I try creating a pd.DataFrame out of another containing data of multiple bases (e. g. A, C, G and U1 out of A, C, G, T, U1 and U2).When I extract exactly one base, it works fine (first row of code), but the second returns a dataframe containing only the first matching row.
#import seaborn as sns
import pandas as pd
import os
with open (os.path.join (os.environ ['HOME'], 'data.csv'), 'r') as f :
df = pd.read_csv (f, index_col = 0, header = 0, thousands = None, decimal = '.')
g0 = df.loc [df ['base'] == 'A']
g1 = df.loc [df ['base'].keys () == df ['base'].keys ().any (['A', 'C', 'G', 'U1'])]
print ('df\n', df)
print ()
print ('g0\n', g0)
print ()
print ('g1\n', g1)
#sns.catplot (data = df, x = 'base', y = 'energy', hue = 'charge')
My output:
df
environment base charge energy type
0 pbs A neg 0.34835 1
1 pbs C neg 0.40194 2
2 pbs G neg 0.34959 1
3 pbs T neg 0.40738 2
4 pbs U1 neg 0.34904 2
5 pbs U2 neg 0.40016 2
6 pbs A neu 0.40151 3
7 pbs C neu 0.34494 3
8 pbs G neu 0.40193 3
9 pbs T neu 0.34458 3
10 pbs U1 neu 0.34646 3
11 pbs U2 neu 0.40871 3
12 pbs A pos 0.34047 2
13 pbs C pos 0.40157 2
14 pbs G pos 0.34232 2
15 pbs T pos 0.40854 2
16 pbs U1 pos 0.34611 2
17 pbs U2 pos 0.34414 2
g0
environment base charge energy type
0 pbs A neg 0.34835 1
6 pbs A neu 0.40151 3
12 pbs A pos 0.34047 2
g1
environment base charge energy type
1 pbs C neg 0.40194 2
My deesired output:
df
environment base charge energy type
0 pbs A neg 0.34835 1
1 pbs C neg 0.40194 2
2 pbs G neg 0.34959 1
3 pbs T neg 0.40738 2
4 pbs U1 neg 0.34904 2
5 pbs U2 neg 0.40016 2
6 pbs A neu 0.40151 3
7 pbs C neu 0.34494 3
8 pbs G neu 0.40193 3
9 pbs T neu 0.34458 3
10 pbs U1 neu 0.34646 3
11 pbs U2 neu 0.40871 3
12 pbs A pos 0.34047 2
13 pbs C pos 0.40157 2
14 pbs G pos 0.34232 2
15 pbs T pos 0.40854 2
16 pbs U1 pos 0.34611 2
17 pbs U2 pos 0.34414 2
g0
environment base charge energy type
0 pbs A neg 0.34835 1
6 pbs A neu 0.40151 3
12 pbs A pos 0.34047 2
g1
environment base charge energy type
0 pbs A neg 0.34835 1
1 pbs C neg 0.40194 2
2 pbs G neg 0.34959 1
4 pbs U1 neg 0.34904 2
6 pbs A neu 0.40151 3
7 pbs C neu 0.34494 3
8 pbs G neu 0.40193 3
10 pbs U1 neu 0.34646 3
12 pbs A pos 0.34047 2
13 pbs C pos 0.40157 2
14 pbs G pos 0.34232 2
16 pbs U1 pos 0.34611 2
Additional information:
The data is stored in a *.csv file and the dataframes (containing a) all; b) several; c) some other set of the bases) are going to be plotted by several categories, e.g. charge, environment.

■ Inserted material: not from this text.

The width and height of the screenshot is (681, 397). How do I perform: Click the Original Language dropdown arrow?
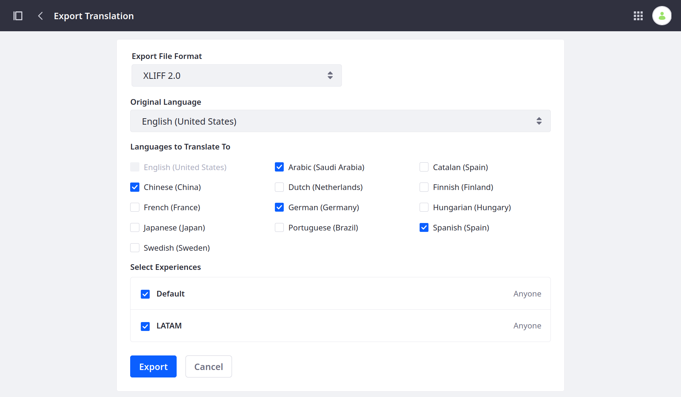[539, 121]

I'm planning to plot with seaborn.
~/data.csv:
,environment,base,charge,energy,type
0,pbs,A,neg,0.34835,1
1,pbs,C,neg,0.40194,2
2,pbs,G,neg,0.34959,1
3,pbs,T,neg,0.40738,2
4,pbs,U1,neg,0.34904,2
5,pbs,U2,neg,0.40016,2
6,pbs,A,neu,0.40151,3
7,pbs,C,neu,0.34494,3
8,pbs,G,neu,0.40193,3
9,pbs,T,neu,0.34458,3
10,pbs,U1,neu,0.34646,3
11,pbs,U2,neu,0.40871,3
12,pbs,A,pos,0.34047,2
13,pbs,C,pos,0.40157,2
14,pbs,G,pos,0.34232,2
15,pbs,T,pos,0.40854,2
16,pbs,U1,pos,0.34611,2
17,pbs,U2,pos,0.34414,2
Most of my tries creating g1 returns either True or False or an empty dataframe.